ESERCIZIO ASSEGNATO:
Quali righe dei record contengono la parola "perform"? Individuale distinguendo tra maiuscole e minuscole e ricopiale tutte.

DATI DI PARTENZA:
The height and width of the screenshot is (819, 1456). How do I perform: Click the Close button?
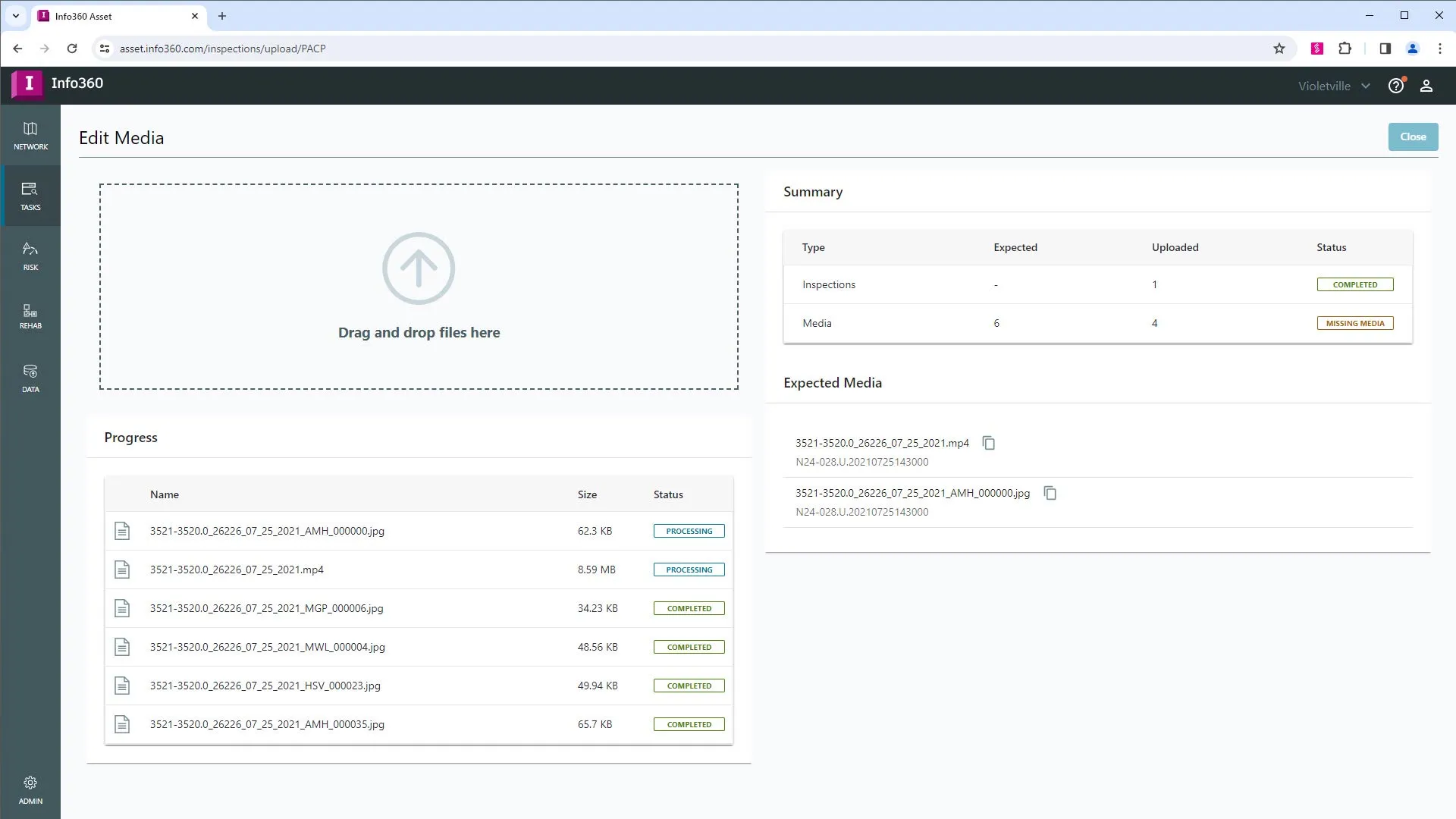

...

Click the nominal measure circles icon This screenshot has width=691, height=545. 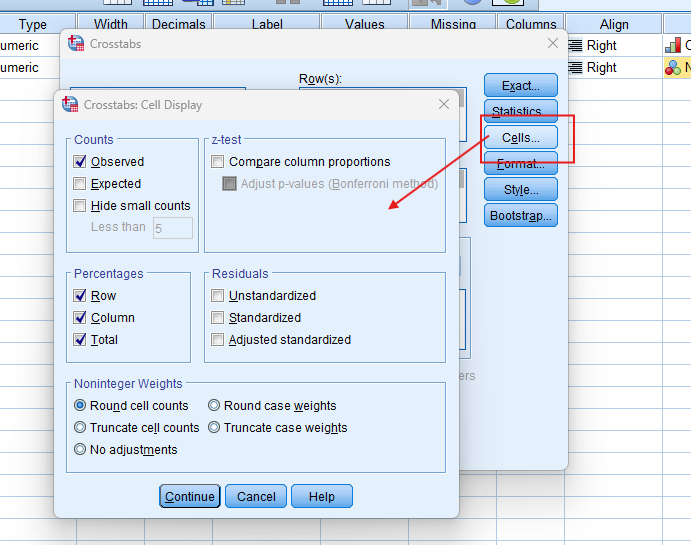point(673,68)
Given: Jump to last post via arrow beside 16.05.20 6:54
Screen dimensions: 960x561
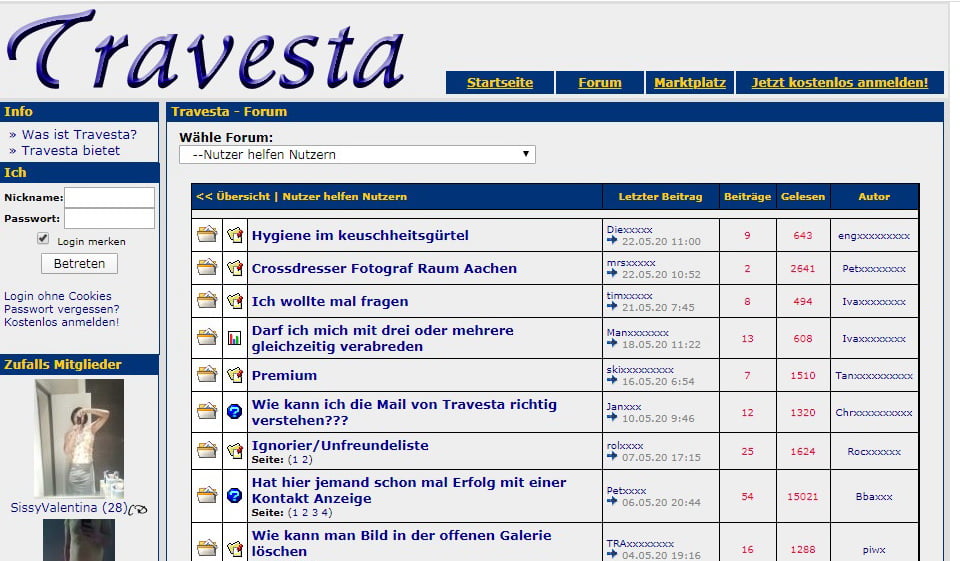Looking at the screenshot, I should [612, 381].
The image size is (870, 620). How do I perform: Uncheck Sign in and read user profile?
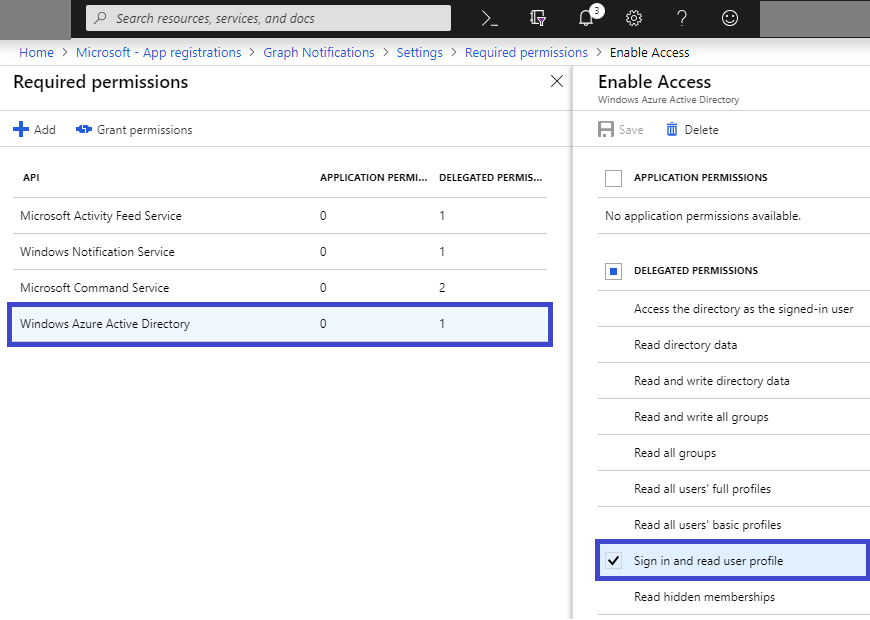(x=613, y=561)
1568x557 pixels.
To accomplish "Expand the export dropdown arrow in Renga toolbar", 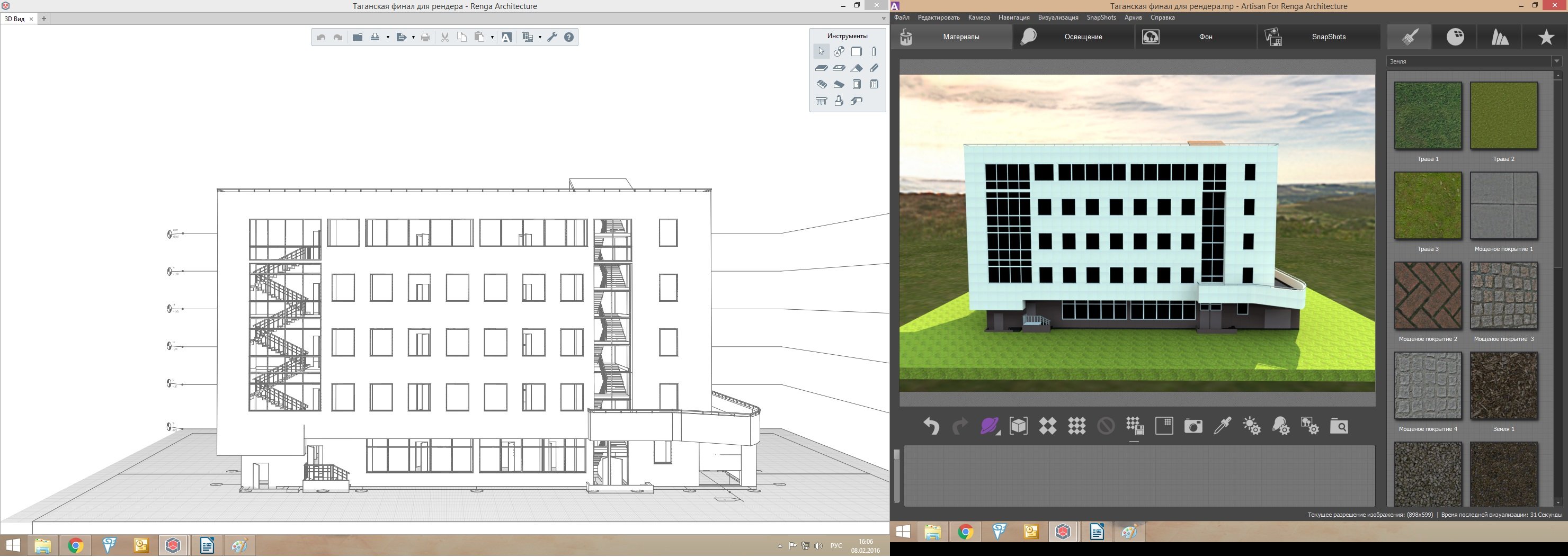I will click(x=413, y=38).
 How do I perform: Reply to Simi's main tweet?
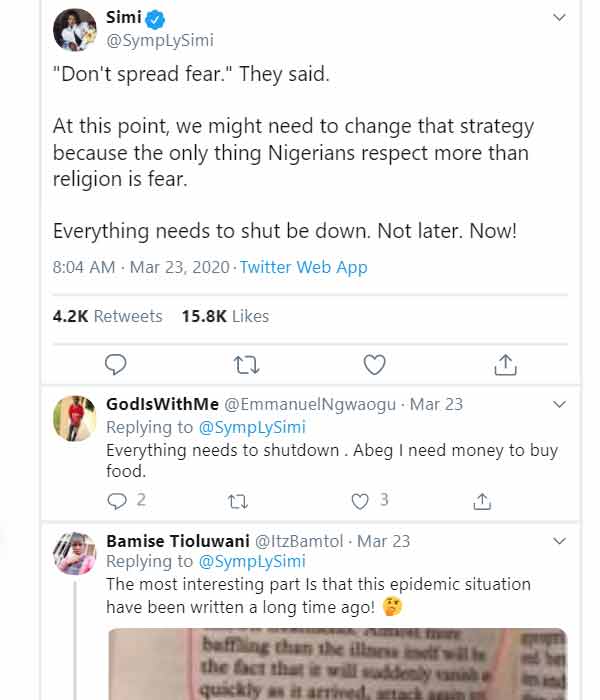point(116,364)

==

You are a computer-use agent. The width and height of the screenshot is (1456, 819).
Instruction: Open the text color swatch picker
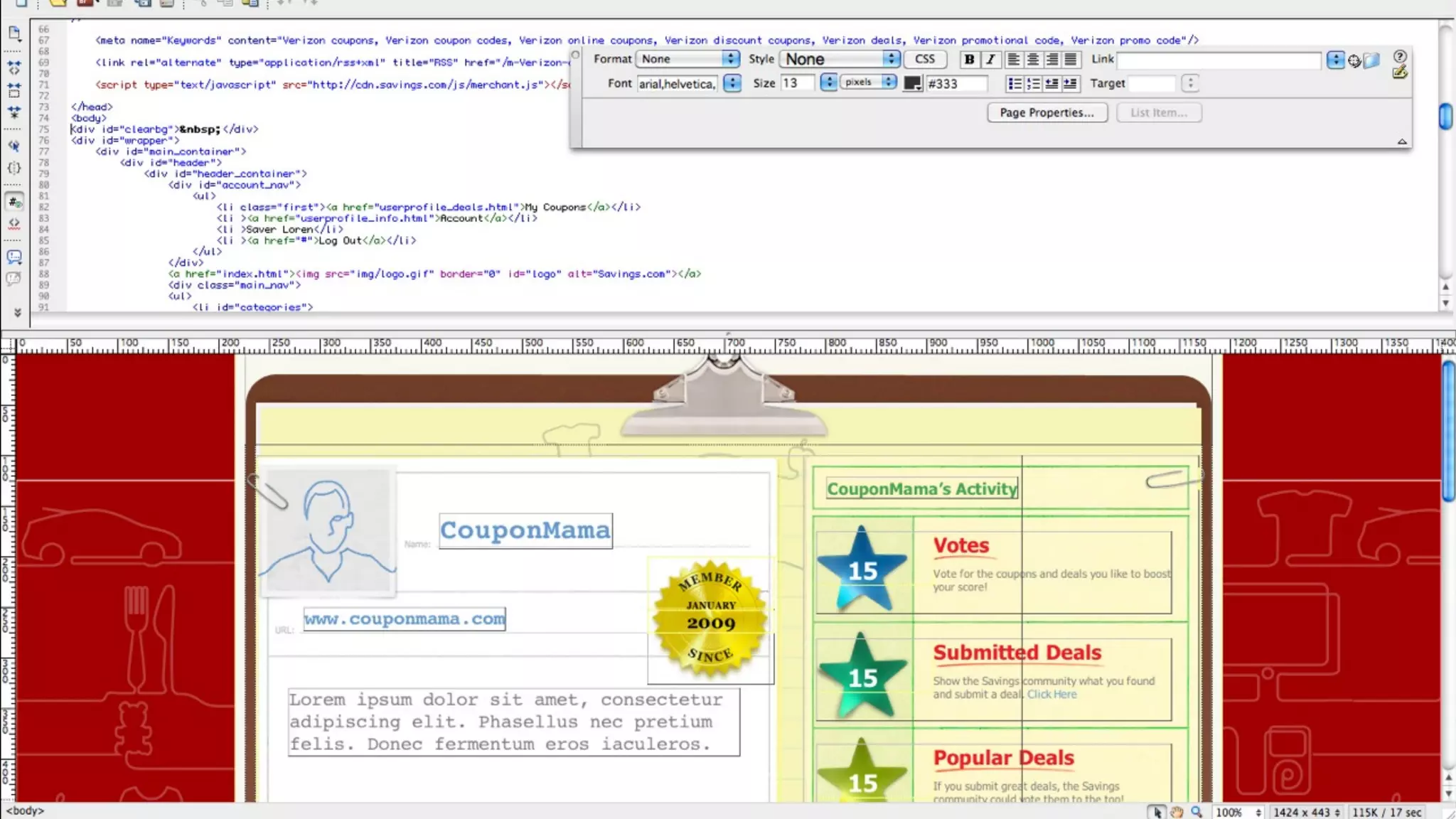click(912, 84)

RISPOSTA SCRITTA:
The height and width of the screenshot is (819, 1456). How do I perform: Click the Close button?
The image size is (870, 620). How do I perform: Uncheck Sign in and read user profile?
 How do I perform: Reply to Simi's main tweet?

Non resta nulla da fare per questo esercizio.